Added assertions for sglist_append().
Fixed indentation.

sys/dev/netmap/if_vtnet_netmap.h
224 ↗(On Diff #50254)

No, currently we do not disable mergeable receive buffers, but we could do that on the reinit cycle triggered by vtnet_netmap_reg().

I do not understand your observation about the separate descriptor in case of mergeable buffers, though.
First, the header does get a separate virtio descriptor, as you can see at line 299. The second descriptor (line 300) in the chain points to the netmap buffer.
Second, why would a separate descriptor be necessary? On the contrary, with mergeable buffers the guest does not know how a certain buffer passed to virtqueue_enqueue() will be used for a received packet: it may be used for the beginning of the packet, it might be in the middle, or at the end. And indeed when mergeable buffers are used, sc->vtnet_rx_nsegs==1, i.e., the driver publishes buffers one at a time, with no virtio descriptors "dedicated" to the virtio-net header.

sys/dev/netmap/if_vtnet_netmap.h
224 ↗(On Diff #50254)

With the mergable buffer feature, the host device can spread a received packet across multiple descriptors, storing the number of descriptors in the header's num_buffers. I see this being broken when sharing the header.

You might not hit this because either your host device does not support mergable buffers, or since LRO is disabled your receive buffers are always large enough so that num_buffers is always one.

vmaffione added inline comments.
sys/dev/netmap/if_vtnet_netmap.h
224 ↗(On Diff #50254)

Absolutely. This was not under discussion. As I said, we can disable mergeable buffers in vtnet_netmap_reg(), and I will do that.
I was commenting on the need for a virtio descriptor dedicated to the virtio-net header.

Btw, my host supports mergeable buffers, but large buffers never come because in the guest I disable txcsum/rxcsum, which implies no tso, and therefore no large frames.

sys/dev/netmap/if_vtnet_netmap.h
224 ↗(On Diff #50254)

The support of mergeable buffers is determined at attach time and various pieces of the driver are configured/sized accordingly and not intended to be changed on the fly at reinit time. I think at the point of your netmap register call is too late (and would impact non-netmap users).

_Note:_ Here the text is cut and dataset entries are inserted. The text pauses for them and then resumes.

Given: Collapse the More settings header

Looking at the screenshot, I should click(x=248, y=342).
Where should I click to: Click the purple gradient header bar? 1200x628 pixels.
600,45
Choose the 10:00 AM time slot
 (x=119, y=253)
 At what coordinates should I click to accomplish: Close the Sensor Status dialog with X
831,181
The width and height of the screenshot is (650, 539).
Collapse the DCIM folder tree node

Ultimately I feel you're going to have to implement full receive feature support in netmap, or at least fail the netmap register when unsupported features were negotiated. Otherwise, you are risking corruption or other hard to find bugs. Also, I have support for VirtIO v1 [1] that I hope to commit soon which further complicates the Rx/Tx contract when negotiated.

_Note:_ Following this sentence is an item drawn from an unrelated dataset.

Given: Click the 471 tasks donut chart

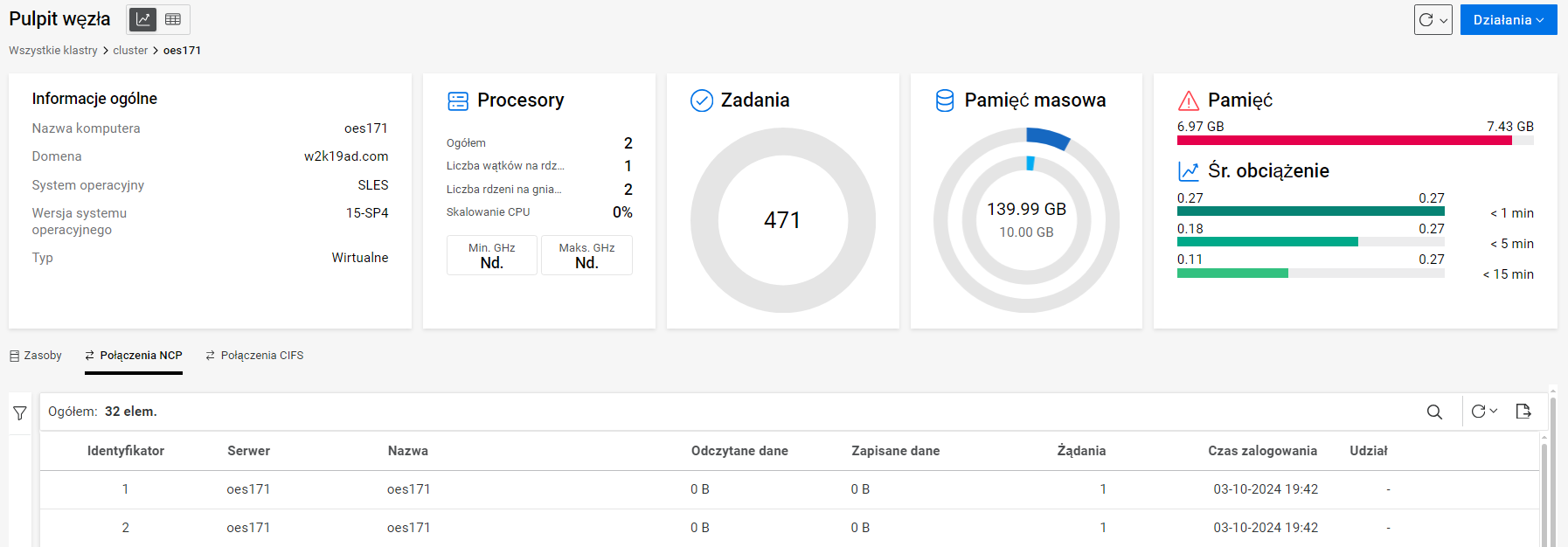Looking at the screenshot, I should click(783, 220).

I'm fine if you want to commit this since it does seem to be an improvement but I think additional work is eventually needed. After VirtIO V1 support is committed I would really like to see if we can refactor all of this so we don't have to support two Rx/Tx path implementations.

[1] - https://github.com/bryanv/freebsd/blob/virtio/sys/dev/virtio/network/if_vtnet.c

sys/dev/virtio/network/if_vtnet.c
1883 ↗(On Diff #50304)

more is not initialized at this point, and then assigned before being used later on, so is it needed here?

2531 ↗(On Diff #50304)

To generally match the style used elsewhere in this file, can you add a != 0 here?

vmaffione added inline comments.
sys/dev/netmap/if_vtnet_netmap.h
224 ↗(On Diff #50254)

Yes I've noticed the pieces sized accordingly.
The netmap register is the equivalent of the IFF_UP and IFF_DOWN routines for netmap interfaces, so they can be called multiple times. It's not an "attach", so you are right.
Support for offloads/features is something that is under discussion, but it must be designed in the netmap core first, before modifying drivers.

So for now I would commit this, which is already a big improvement and does not affect non-netmap users.

sys/dev/virtio/network/if_vtnet.c
1883 ↗(On Diff #50304)

The value returned in the third argument is used on Linux, and not used on FreeBSD. Something not-NULL must be provided to tell netmap that this is an RX interrupt (if NULL, it means it is a TX interrupt).
IOW, this is harmless.

2531 ↗(On Diff #50304)

Fixed here and also for the netmap_rx_irq call.

This revision is now accepted and ready to land.Nov 14 2018, 2:58 PM
This revision was automatically updated to reflect the committed changes.